With monetary transmission impaired we may be in a perpetual “Sword of Damocles” moment

It may be that the monetary transmission mechanism is impaired through the structural imbalances that have developed within global economies over the last 20 years (+/-). If the transmission mechanism is impaired then we are in a perpetual “Sword of Damocles moment.”

The recent IMF blog, “The New Global Imbalance: Too Much Financial Risk-Taking, Not Enough Economic-Risk Taking” introduces a well known pre existing dynamic as “a new global imbalance”:

Policymakers are facing a new global imbalance: not enough economic risk-taking in support of growth, but increasing excesses in financial risk-taking posing stability challenges

We have been in a declining capital and human investment scenario for some time (discussed in many a recent blog), in many key developed economies, and we have been in a paradigm of increased financial leverage/asset focussed money supply growth.  This is not new and is the primary reason why we are pinned to the economic floor with the proverbial boot pressed to our throats.  I discussed this also in a recent blog…  

The IMF rightly points to the risks posed by the shadow banking financial system:


Banks are safer but may not be strong enough to vigorously support the recovery. And risks are shifting to the shadow banking system in the form of rising market and liquidity risks. If left unaddressed, these risks could compromise global financial stability

But I feel that the shadow banking system, in terms of its size and its risks, is also a function of excess asset focused money supply growth and a declining focus of money supply dynamics on real economic activity.  A recent OFR report on Shadow Banking makes a similar statement.

The global macro drivers behind the secular rise of cash pools and leveraged portfolio managers in the asset management complex are identical with the real economy drivers behind the idea of secular stagnation

The fact that the Shadow Banking system has been growing strongly since the late 1990s confirms that the “new imbalance” has likewise been developing for some time. The increased asset focus of money supply growth and the increased rate of growth of excess asset focussed money supply growth has gone hand in hand with low interest rates…

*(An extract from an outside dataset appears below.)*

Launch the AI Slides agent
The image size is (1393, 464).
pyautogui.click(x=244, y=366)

Excess MS, low IRs..low capital expenditures and a focus on financial leverage has also shifted monetary demand to the shadow side. 

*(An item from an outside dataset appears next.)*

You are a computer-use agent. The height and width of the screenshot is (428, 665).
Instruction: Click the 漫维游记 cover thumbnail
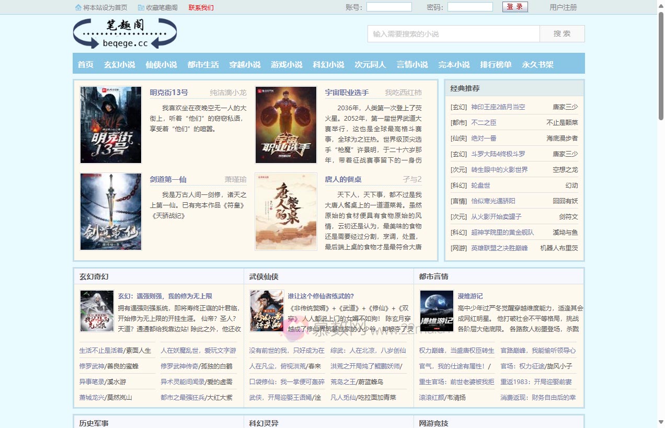tap(437, 311)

One shadow banking issue is financial leverage and the value of assets attached to that leverage with respect to the potential growth in output needed to support that leverage.  This is a portfolio risk and a consumption risk in that many of the assets directed via the shadow banking system may be identified in holders minds as close to or near money.

The other issue is the withdrawal of liquidity from the financial assets that shadow banking has been supporting, in a risk event.  Traditional banking both intermediates and manages its balance sheet, but shadow banking really has no risk management role….those who decide when and how to pull supply of finance are the investors, not the banks..time frames and liability management demands are different.

It is not a question of the money tied up in the Shadow banking system because the money supply is not actually tied up in it, it cannot hold deposits..but it does mediate money supply transfers and it does mediate markets for shadow banking financed assets. 

The blog then goes onto address one further important issue:

In order to address this new global imbalance, we must promote economic risk-taking by improving the transmission of monetary policy to the real economy. And we must address financial excesses through better micro- and macroprudential policies. 

I refer to the emboldened part.   We have missed many an opportunity to reset the financial system, to bring leverage and asset prices into balance with economic growth potential: in 1997/1998, 2001/2004, 2008/20?? we supported leverage and asset price imbalances. 

I feel that one of the problems behind the failure of asset prices to transmit demand to the real economy is the increasing income and wealth inequality globally.  But I also feel that a key developing transmission point was cut dead in its tracks in the way asset markets, in particular the housing market, corrected during the onset of the current and continuing financial crisis.  If everything is in balance, high asset prices should eventually transmit demand to the real economy by increasing the demand for money within expenditure portfolios and away from asset portfolios and in so doing limit asset prices and raise activity/prices in the production/consumption side of the economy. 

It may be that the transmission mechanism is impaired through the structural imbalances that have developed within global economies over the last 20 years (+/- ?).  If the transmission mechanism is impaired then we are in a perpetual “Sword of Damocles moment.”